*** Opening of Material supplied ***

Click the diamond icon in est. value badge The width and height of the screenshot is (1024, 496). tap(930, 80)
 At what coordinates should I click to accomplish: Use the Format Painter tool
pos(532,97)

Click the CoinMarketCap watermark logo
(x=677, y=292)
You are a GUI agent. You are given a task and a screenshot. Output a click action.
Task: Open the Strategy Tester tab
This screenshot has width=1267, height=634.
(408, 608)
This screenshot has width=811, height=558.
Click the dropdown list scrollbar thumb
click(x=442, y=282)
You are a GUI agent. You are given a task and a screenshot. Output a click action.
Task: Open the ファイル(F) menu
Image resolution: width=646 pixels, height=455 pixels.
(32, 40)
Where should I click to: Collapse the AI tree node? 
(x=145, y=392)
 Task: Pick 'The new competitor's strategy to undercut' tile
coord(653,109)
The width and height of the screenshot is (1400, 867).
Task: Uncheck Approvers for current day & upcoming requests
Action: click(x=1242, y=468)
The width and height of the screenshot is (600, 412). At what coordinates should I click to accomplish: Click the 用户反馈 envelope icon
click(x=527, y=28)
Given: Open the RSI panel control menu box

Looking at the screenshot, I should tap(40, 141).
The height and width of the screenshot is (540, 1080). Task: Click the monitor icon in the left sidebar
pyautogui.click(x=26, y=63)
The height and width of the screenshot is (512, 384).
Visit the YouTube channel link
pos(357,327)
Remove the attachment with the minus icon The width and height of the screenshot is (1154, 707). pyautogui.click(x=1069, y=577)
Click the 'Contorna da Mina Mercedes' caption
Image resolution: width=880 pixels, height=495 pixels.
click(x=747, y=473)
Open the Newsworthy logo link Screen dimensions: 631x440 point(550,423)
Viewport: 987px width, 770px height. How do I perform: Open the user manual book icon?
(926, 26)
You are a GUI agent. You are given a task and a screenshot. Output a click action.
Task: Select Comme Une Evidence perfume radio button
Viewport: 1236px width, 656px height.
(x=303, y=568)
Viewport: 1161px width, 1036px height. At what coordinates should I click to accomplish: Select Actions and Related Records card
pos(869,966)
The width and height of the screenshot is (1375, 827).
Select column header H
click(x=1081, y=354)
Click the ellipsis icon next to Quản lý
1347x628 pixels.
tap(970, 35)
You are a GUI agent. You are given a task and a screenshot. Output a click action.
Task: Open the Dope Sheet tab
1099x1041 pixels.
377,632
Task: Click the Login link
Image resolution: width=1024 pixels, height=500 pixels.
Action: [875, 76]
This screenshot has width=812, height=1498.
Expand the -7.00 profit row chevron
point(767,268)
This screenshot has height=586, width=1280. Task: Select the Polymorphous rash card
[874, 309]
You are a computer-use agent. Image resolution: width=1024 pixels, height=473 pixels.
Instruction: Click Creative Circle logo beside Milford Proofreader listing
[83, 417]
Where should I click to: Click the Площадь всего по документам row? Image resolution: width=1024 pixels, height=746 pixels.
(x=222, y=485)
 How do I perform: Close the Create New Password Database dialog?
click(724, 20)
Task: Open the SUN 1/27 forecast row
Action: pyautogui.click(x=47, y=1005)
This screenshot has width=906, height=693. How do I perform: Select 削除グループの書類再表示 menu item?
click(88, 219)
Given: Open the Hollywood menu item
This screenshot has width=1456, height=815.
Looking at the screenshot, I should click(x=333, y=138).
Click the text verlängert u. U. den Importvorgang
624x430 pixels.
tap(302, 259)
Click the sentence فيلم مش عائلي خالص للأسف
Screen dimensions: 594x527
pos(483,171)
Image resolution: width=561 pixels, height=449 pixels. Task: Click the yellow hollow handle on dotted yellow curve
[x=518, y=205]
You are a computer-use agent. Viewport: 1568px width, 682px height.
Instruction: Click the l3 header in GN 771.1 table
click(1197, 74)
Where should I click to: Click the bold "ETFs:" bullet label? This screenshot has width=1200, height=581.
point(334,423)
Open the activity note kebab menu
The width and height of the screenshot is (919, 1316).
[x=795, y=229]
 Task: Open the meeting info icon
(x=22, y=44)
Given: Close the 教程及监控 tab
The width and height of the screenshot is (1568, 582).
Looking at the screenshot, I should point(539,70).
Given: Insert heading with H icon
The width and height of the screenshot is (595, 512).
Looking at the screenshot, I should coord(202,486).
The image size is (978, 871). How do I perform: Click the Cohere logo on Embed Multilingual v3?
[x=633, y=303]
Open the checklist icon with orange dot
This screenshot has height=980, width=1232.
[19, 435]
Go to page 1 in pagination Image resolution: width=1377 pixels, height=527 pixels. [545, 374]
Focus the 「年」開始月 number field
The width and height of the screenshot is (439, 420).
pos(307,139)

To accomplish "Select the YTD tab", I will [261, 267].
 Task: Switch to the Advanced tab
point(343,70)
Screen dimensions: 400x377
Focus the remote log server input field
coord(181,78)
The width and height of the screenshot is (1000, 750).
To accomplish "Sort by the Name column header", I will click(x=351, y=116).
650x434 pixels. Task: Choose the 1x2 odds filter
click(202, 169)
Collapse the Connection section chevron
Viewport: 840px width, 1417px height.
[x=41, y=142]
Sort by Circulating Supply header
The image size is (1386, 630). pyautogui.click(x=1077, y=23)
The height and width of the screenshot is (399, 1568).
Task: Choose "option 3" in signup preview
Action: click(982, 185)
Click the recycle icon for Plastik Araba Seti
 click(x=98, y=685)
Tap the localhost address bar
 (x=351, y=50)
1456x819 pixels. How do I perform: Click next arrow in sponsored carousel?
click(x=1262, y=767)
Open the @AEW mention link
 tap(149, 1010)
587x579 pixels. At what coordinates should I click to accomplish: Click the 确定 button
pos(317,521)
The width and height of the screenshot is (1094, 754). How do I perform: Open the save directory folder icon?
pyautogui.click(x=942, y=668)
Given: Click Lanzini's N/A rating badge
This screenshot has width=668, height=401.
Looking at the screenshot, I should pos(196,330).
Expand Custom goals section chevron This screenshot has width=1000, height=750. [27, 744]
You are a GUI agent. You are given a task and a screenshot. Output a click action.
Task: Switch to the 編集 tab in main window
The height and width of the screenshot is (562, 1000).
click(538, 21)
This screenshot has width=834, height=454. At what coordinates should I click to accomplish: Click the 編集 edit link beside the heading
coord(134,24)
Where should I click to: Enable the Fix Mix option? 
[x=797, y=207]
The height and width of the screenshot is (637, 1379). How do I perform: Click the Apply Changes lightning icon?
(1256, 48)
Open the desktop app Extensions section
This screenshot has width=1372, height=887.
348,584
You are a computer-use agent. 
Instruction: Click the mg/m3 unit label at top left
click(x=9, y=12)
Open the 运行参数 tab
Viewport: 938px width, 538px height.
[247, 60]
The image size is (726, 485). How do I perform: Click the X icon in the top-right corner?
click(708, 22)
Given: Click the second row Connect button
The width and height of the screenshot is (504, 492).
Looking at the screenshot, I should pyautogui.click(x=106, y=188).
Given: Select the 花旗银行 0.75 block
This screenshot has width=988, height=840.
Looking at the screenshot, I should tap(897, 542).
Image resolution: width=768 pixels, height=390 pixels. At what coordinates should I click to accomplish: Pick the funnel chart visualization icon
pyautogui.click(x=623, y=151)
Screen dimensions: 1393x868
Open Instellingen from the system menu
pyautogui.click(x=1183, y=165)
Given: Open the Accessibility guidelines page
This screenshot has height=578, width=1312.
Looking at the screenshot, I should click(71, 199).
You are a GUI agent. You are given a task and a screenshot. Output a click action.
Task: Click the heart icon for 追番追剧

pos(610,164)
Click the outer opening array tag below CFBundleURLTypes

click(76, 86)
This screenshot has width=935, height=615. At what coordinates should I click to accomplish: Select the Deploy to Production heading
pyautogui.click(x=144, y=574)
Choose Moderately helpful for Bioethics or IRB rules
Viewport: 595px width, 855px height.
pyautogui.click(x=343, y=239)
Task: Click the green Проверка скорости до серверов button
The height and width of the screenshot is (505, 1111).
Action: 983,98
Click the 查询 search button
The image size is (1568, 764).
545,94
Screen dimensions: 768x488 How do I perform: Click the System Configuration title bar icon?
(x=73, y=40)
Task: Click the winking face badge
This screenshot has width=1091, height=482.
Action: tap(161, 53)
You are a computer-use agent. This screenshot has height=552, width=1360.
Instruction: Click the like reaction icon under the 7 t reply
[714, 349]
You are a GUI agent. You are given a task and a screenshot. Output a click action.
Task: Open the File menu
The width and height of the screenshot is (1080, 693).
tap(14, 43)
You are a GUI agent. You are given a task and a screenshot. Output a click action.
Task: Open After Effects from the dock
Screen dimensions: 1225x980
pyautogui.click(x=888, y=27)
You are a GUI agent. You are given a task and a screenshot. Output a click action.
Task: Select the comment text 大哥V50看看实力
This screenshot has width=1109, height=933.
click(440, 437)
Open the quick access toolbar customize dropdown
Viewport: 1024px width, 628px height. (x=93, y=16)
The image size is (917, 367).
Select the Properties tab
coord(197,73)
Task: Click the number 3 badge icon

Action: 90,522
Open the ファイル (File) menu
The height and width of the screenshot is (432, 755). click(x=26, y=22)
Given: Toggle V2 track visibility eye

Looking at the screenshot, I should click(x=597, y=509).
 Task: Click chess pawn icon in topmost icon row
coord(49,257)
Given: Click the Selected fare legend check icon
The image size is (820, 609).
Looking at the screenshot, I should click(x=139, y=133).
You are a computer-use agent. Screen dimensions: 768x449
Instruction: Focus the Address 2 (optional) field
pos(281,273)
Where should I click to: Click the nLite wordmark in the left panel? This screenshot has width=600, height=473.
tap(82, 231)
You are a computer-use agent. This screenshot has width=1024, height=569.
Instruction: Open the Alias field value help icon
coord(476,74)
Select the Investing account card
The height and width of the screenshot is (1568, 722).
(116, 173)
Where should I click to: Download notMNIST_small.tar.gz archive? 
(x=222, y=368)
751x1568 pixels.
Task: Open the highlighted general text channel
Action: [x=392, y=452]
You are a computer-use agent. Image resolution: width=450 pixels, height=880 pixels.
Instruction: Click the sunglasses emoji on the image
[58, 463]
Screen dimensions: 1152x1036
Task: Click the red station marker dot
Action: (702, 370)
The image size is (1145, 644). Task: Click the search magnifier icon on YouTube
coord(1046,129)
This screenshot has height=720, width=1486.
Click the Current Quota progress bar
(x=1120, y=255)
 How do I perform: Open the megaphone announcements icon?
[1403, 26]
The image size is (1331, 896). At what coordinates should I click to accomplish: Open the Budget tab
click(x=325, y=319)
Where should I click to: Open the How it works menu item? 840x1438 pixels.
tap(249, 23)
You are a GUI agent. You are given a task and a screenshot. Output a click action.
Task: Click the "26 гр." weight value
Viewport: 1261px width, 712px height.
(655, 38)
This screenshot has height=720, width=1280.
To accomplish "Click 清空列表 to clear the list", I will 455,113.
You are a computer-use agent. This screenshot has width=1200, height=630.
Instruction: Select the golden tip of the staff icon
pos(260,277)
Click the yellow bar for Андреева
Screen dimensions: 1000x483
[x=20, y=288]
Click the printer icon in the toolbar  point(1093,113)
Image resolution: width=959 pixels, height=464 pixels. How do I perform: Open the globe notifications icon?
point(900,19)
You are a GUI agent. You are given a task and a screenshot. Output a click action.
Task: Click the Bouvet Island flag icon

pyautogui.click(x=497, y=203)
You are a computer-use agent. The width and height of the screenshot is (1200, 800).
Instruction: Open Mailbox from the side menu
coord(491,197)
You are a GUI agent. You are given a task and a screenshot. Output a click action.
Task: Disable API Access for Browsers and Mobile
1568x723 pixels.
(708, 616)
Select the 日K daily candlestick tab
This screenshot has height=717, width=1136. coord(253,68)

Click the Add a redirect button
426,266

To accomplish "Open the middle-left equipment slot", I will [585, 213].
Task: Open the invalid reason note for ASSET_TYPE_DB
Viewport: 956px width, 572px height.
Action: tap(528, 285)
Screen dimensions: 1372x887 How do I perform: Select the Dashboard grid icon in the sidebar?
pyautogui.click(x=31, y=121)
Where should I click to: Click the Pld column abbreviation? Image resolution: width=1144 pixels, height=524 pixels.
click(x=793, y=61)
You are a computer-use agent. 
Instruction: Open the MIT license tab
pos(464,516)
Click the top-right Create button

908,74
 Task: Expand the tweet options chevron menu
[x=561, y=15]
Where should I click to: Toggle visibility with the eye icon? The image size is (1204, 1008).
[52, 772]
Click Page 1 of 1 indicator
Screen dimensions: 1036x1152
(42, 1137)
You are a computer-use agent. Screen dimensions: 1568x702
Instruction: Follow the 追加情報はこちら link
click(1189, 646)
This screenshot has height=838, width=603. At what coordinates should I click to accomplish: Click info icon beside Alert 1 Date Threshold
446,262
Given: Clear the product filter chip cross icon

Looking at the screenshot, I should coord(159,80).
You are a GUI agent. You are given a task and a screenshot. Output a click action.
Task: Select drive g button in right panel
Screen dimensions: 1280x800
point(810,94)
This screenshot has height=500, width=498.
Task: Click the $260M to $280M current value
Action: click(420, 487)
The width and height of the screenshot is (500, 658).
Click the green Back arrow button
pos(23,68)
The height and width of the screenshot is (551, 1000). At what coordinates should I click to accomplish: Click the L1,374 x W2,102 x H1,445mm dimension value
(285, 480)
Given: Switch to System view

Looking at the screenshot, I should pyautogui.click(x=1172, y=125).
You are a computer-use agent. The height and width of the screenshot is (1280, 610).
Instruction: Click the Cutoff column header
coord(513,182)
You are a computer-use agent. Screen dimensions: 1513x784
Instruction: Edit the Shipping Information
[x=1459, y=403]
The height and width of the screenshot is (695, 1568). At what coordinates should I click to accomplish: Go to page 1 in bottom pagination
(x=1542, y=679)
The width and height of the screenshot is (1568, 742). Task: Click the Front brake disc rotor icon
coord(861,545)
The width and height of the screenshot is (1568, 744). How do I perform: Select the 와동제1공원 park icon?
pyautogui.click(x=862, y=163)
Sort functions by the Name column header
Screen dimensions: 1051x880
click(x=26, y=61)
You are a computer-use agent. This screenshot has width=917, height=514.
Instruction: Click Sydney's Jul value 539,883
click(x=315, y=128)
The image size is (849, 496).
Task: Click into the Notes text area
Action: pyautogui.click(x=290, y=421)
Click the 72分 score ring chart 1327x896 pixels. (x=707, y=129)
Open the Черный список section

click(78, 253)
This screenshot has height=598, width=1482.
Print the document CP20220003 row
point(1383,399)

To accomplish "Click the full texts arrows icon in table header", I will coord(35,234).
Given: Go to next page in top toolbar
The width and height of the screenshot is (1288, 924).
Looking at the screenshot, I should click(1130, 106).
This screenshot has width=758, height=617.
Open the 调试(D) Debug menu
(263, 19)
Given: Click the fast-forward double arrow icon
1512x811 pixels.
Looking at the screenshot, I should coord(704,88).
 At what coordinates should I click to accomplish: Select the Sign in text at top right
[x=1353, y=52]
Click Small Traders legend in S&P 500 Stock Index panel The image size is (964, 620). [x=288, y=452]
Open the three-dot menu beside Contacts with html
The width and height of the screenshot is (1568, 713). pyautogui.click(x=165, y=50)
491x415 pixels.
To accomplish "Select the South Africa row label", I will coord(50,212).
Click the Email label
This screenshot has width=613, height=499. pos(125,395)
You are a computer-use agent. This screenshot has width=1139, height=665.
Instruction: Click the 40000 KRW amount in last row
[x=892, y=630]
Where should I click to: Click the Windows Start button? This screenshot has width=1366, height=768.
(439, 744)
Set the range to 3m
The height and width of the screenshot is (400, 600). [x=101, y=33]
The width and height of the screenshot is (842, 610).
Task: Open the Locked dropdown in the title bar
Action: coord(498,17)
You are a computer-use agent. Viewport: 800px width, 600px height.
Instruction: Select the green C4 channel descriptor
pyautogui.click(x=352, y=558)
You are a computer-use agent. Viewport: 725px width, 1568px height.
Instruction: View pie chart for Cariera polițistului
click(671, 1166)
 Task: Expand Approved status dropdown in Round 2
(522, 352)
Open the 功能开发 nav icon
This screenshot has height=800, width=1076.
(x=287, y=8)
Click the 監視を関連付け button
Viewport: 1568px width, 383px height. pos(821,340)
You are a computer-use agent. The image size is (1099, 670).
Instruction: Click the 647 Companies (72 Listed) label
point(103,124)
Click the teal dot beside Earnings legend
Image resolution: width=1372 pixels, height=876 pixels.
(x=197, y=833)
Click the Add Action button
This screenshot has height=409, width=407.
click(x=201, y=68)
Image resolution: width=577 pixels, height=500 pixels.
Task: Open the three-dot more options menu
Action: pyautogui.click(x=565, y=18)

*** Close of Material supplied ***

The lines from the first of the entries through the line holding "Task: Open the Strategy Tester tab" are to be restated word for word, and no others.

Click the diamond icon in est. value badge The width and height of the screenshot is (1024, 496). tap(930, 80)
 At what coordinates should I click to accomplish: Use the Format Painter tool
pos(532,97)

Click the CoinMarketCap watermark logo
(x=677, y=292)
You are a GUI agent. You are given a task and a screenshot. Output a click action.
Task: Open the Strategy Tester tab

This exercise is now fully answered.